Additionally, processes can be in two states:

  • Runnable (ONPROC) – ready and waiting for CPU execution

  • Sleeping (idle) – waiting for resources or I/O


Runbook: Debugging High CPU Usage

Scenario:

You’re an SRE for an e-commerce platform. You get an alert:

🚨 High CPU utilization on web-server-03 — 95% for the last 10 minutes

Goal: Find the cause of high CPU usage.


Step 1: Check Load Average with “uptime"

uptime

This shows the average number of processes waiting to be executed over 1, 5, and 15 minutes.

Example:

How to interpret:

  • The three numbers represent the average number of processes waiting to run over different time intervals. These intervals are standard for uptime command:

    • 6.45 → 1-minute average

    • 5.89 → 5-minute average

    • 4.12 → 15-minute average

What this tells you:

  • If you have 2 CPUs, any value above 2 means the system has more processes waiting than CPUs available.
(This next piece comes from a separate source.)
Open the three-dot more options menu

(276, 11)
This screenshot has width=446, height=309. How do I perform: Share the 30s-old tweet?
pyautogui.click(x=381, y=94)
  • In this example, all three averages are above 2 → your CPUs are overloaded, and processes are queuing up for execution.
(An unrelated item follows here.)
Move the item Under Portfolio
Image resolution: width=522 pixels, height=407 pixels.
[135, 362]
  • A high load average compared to CPU count indicates that your system is experiencing CPU pressure, and further investigation is needed to identify the culprits.

Tip: The 1-minute average is most reactive to recent spikes, while the 15-minute average shows longer-term trends..
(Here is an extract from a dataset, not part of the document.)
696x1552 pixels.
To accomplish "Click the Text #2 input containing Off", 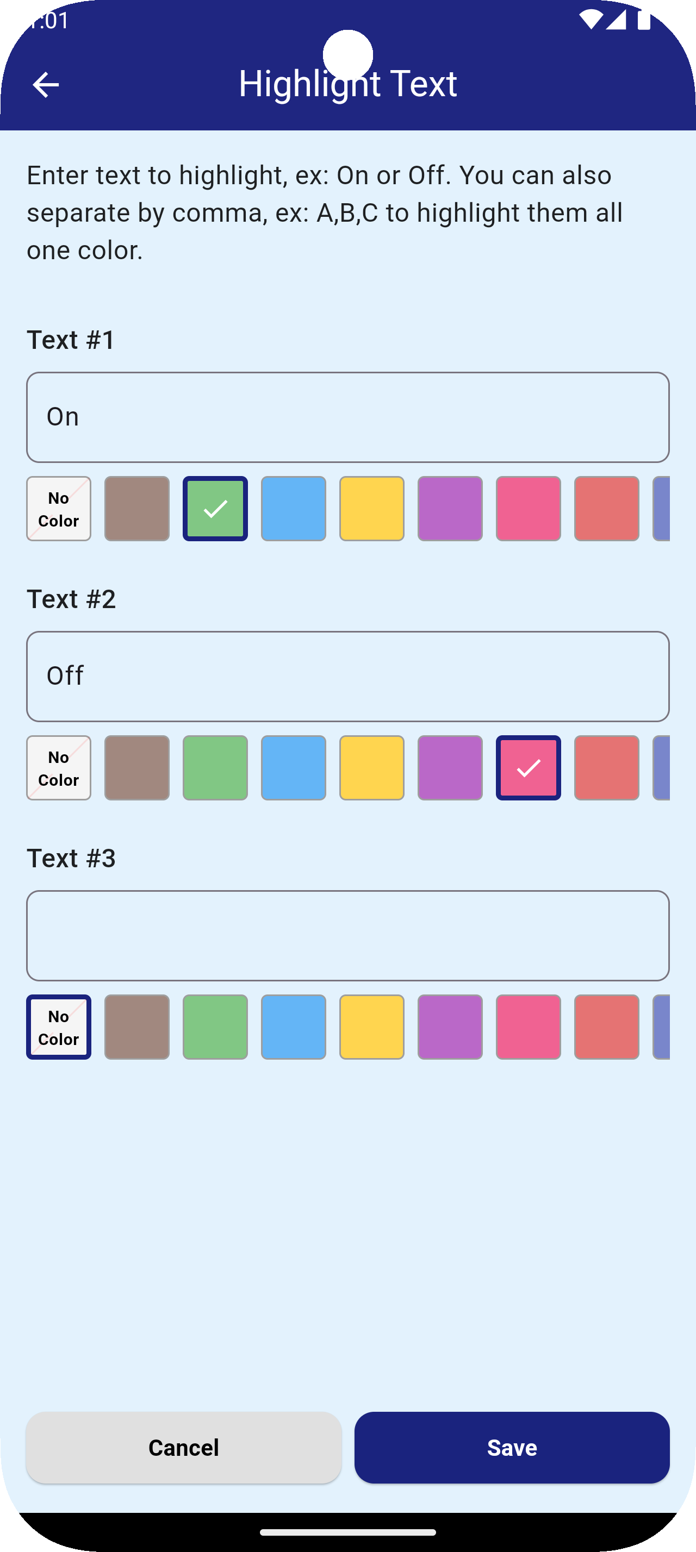I will [348, 676].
Step 2: Identify CPU-Hungry Processes with “top"

top

Example:

What to look for:

Highlighted Field in Orange Color Defines:

  • %us → CPU usage in user space

  • %sy → CPU usage in system/kernel space

This helps determine whether the CPU load is from user applications or kernel processes.

Sort processes by CPU usage for easier analysis:

top -o %CPU

Dig deeper:

pidstat -p <PID>
  • You can use pidstat to get the detailed information about the specific Process id which you can get it from top command.
sudo strace -p <PID>
  • This command will give you detailed report on the PID. If you really need to go deeper use strace command, mostly pidstat is sufficient enough for troubleshooting.

Sample Output of Strace:

How to read:

  • Each line = 1 syscall.

  • The last number (e.g. = 17) is the return value.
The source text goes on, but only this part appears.